St. George's University School of Medicine Las Vegas, NV
Diana Lei Dy, RN, BSN1, Michael Zimmerman, MD2 1St. George's University School of Medicine, Las Vegas, NV; 2Digestive Disease Specialists, Las Vegas, NV
Introduction: Glomus tumors are rare, benign neoplasms of mesenchymal cells, comprising 1-2% of all soft tissue tumors and predominantly found on the extremities. The GI tract is a rare site of incidence, but it most commonly involves the stomach, specifically, the antrum. These submucosal lesions are difficult to differentiate from other submucosal gastric neoplasms due to overlapping features. Thus, they are often mistaken for the more frequent GI stromal tumors (GIST). We describe a unique case of a gastric antral mass that was initially suspected as GIST, but then confirmed as a gastric glomus tumor (GGT).
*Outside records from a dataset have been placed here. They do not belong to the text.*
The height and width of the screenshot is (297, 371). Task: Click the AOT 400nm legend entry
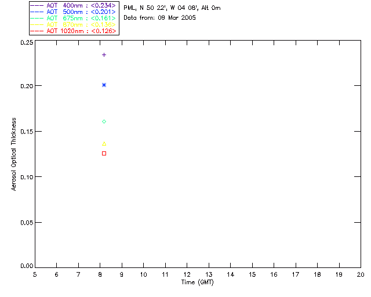click(x=81, y=5)
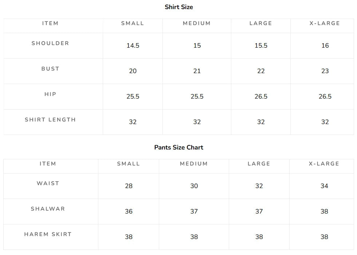Click the SHALWAR row label
This screenshot has width=357, height=255.
pos(48,209)
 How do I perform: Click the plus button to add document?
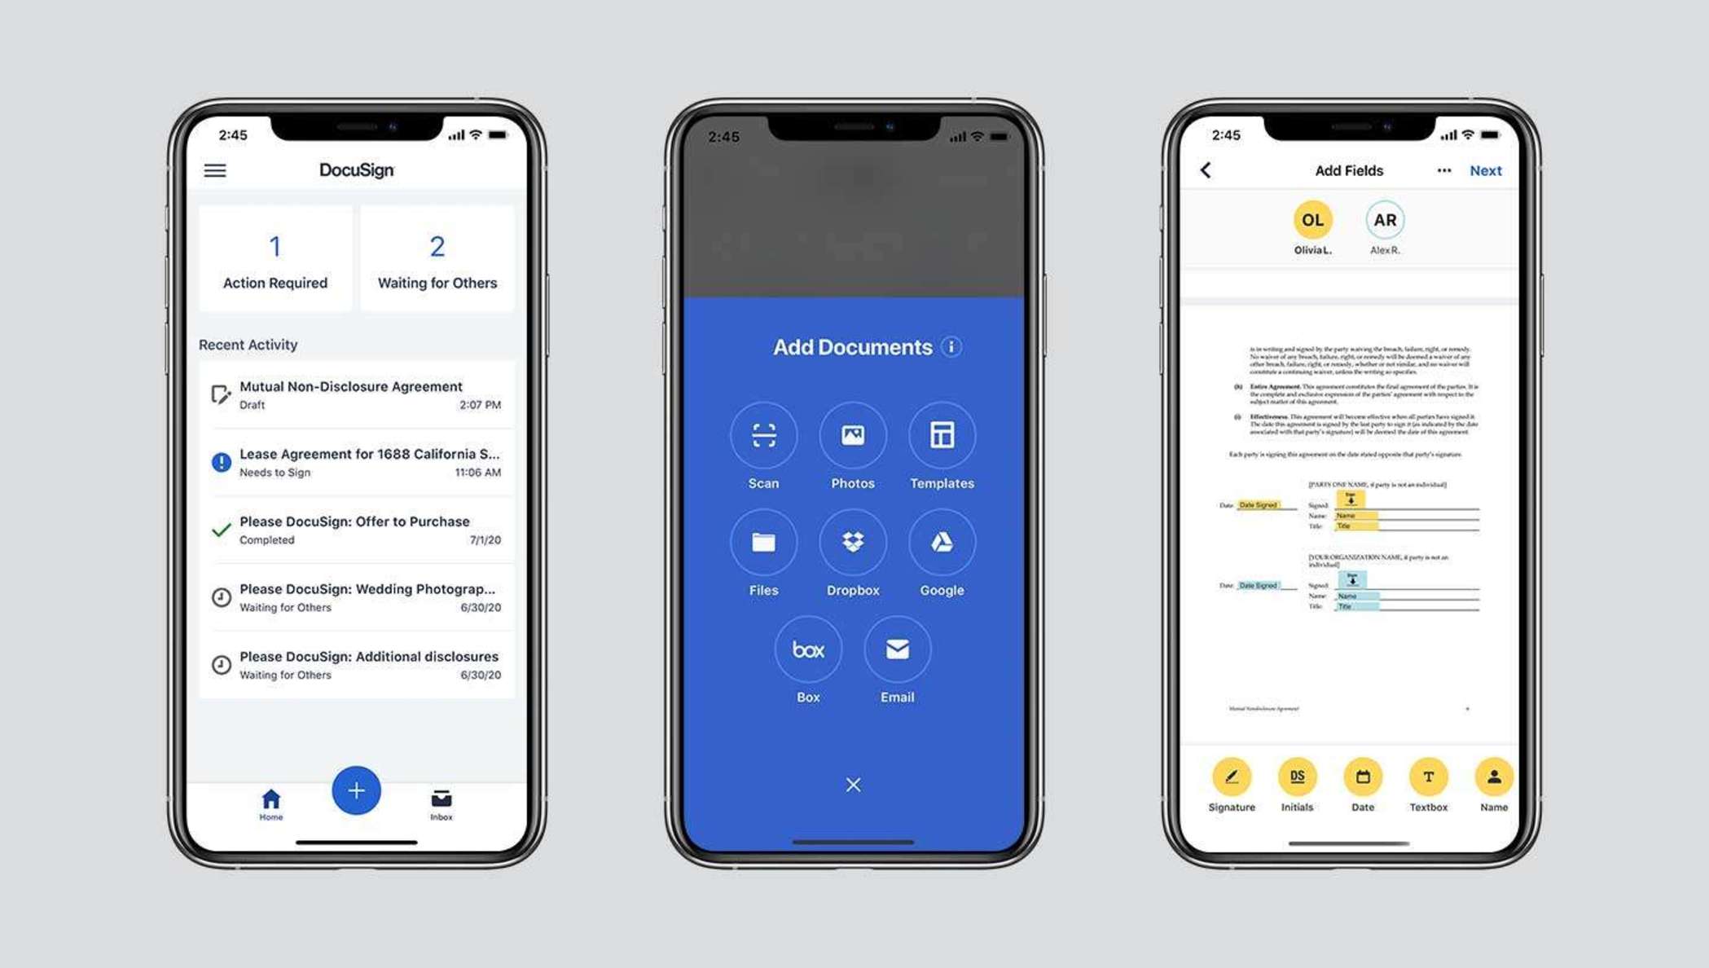click(356, 788)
Case Description/Methods: A 69-year-old Caucasian male with a past medical history of Barrett’s esophagus, chronic GERD and severe obesity presented with right-sided flank pain. Physical exam and labs were unremarkable. EGD showed a single localized non-bleeding nodule of benign appearance in the antrum, suggestive of a submucosal tumor (Fig A). CT A/P revealed an isolated mass in the lateral gastric wall with no invasion or metastasis. EUS showed a hypoechoic submucosal lesion in the antrum, measuring 2.25 x 1.1 cm and FNA revealed a spindle cell neoplasm, which was positive with smooth muscle actin (SMA), negative with CD117, CD34, S100, Desmin and BCL-2, and compatible with GIST. The patient underwent a partial gastrectomy. Post-operative course was uneventful and repeat EGD showed no recurrence. However, further histopathological findings of the resected mass revealed multiple nodules of tumor involving the gastric muscularis propria and subserosa, composed of round cells arranged in nests and sheets around thin-walled vessels, a calcified hyalinized nodule within the tumor and positive for SMA and BCL-2 with no evidence of atypical mitoses or necrosis (Fig B&C). Subsequently, a definitive diagnosis of GGT was made.
Discussion: GGTs originate from the neuromyoarterial glomus body and constitute < 1% of all GI soft tissue neoplasms. The non-specific patient presentation (e.g. abdominal pain, hematemesis) and lack of distinctive characteristics make it very difficult to differentiate from GIST preoperatively via endoscopy or imaging. In this case, multiple diagnostic modalities—EGD, CT A/P, EUS/FNA, surgical resection and 2 histopath analyses—were utilized to arrive at a definitive diagnosis. Albeit rare, it also has a malignant potential, which can change the course of patient management. Therefore, it is important to consider GGTs in the differential diagnosis of submucosal gastric tumors.
Figure: A. Esophagogastroduodenoscopy (EGD) shows a single submucosal tumor in the gastric antrum. B. Histology of resected gastric antral mass with H&E staining (10x) C. Histology of resected gastric antral mass with H&E staining (400x) shows round cells arranged in nests and sheets around thin-walled vessels, well-defined cell borders, pale eosinophilic cytoplasm and round nuclei speckled with chromatin. No atypical mitoses or necrosis were identified.
Disclosures:
Diana Lei Dy indicated no relevant financial relationships.
Michael Zimmerman indicated no relevant financial relationships.
Diana Lei Dy, RN, BSN1, Michael Zimmerman, MD2. P4212 - Gastric Glomus Tumor, Not a GIST, ACG 2023 Annual Scientific Meeting Abstracts. Vancouver, BC, Canada: American College of Gastroenterology.